» **TO DO**:
1. Decide whether each statement below agrees with the passage about the online card. Answer yes or no for each, quoting the words from the passage that settle it.
(a) The online card blocks Netflix.com.
(b) A total decline rate above 10% can trigger permanent deactivation.
(c) Support can always reverse a deactivation after the issuer-side rule fires.
2. According to the passage about the online card, how many consecutive insufficient-balance declines can trigger permanent deactivation?

» **TEXT**:
:::::
The standard Online card is significantly stricter. It blocks specific named merchants and payment types including PayPal, GRABPAY, Netflix.com, Uber, Wise, OnlyFans, Starlink, Binance.com, Wolt, Bolt.eu, and others. It also blocks behavior, not just merchants: ten consecutive insufficient-balance declines, or a total decline rate above 20%, can trigger permanent deactivation. On the online card, even a single blocked-merchant transaction can result in permanent card deactivation and a frozen balance, and support may not be able to reverse it once the issuer-side rule fires.

The card also blocks a long MCC list covering cash-like activity, money movement, gambling, quasi-cash, and other higher-risk use categories.

Customer Support, Refunds and Chargebacks

The help center covers setup, top-ups, withdrawals, fees, restrictions, and wallet activation in reasonable depth. Human support becomes less effective when money is stuck or a card rule has already fired.
:::::
» **GIVEN MATERIAL**:
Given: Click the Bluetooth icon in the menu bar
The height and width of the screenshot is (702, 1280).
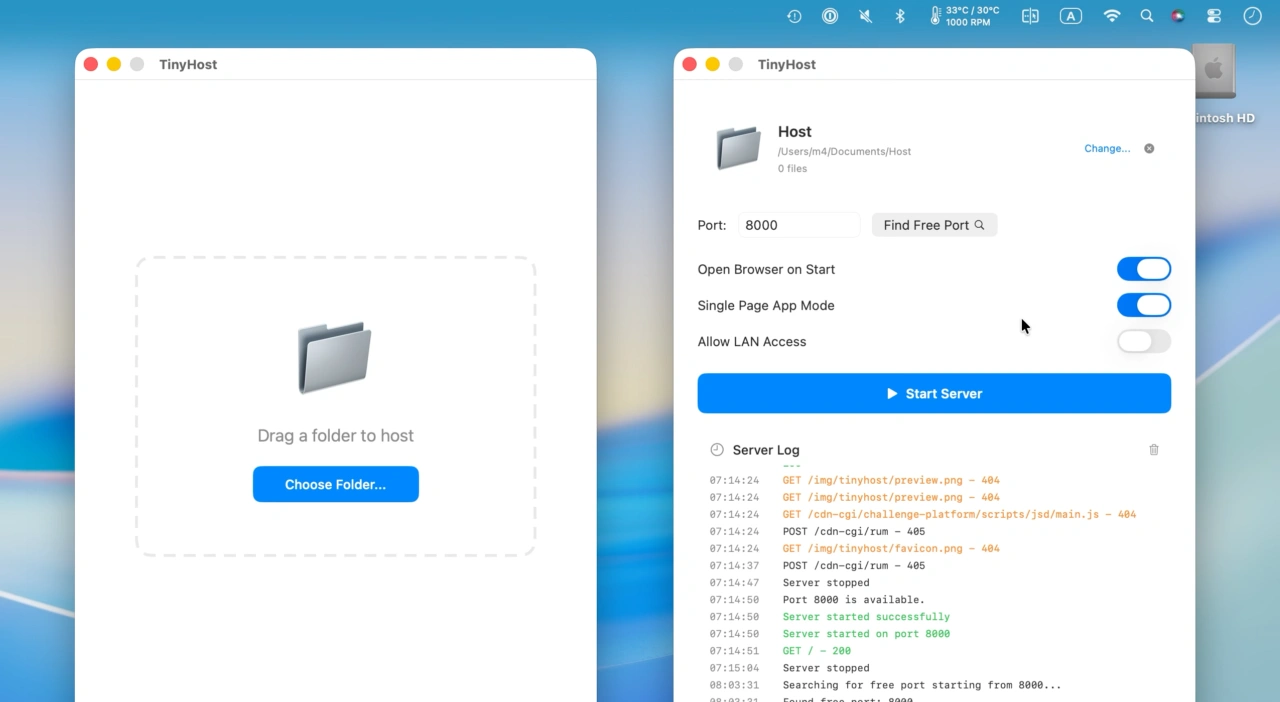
:::::
» **TASK-BY-TASK OUTPUTS**:
1.
(a) Yes: "including PayPal, GRABPAY, Netflix.com"
(b) No: "a total decline rate above 20%"
(c) No: "support may not be able to reverse it once the issuer-side rule fires"

2. Ten consecutive insufficient-balance declines.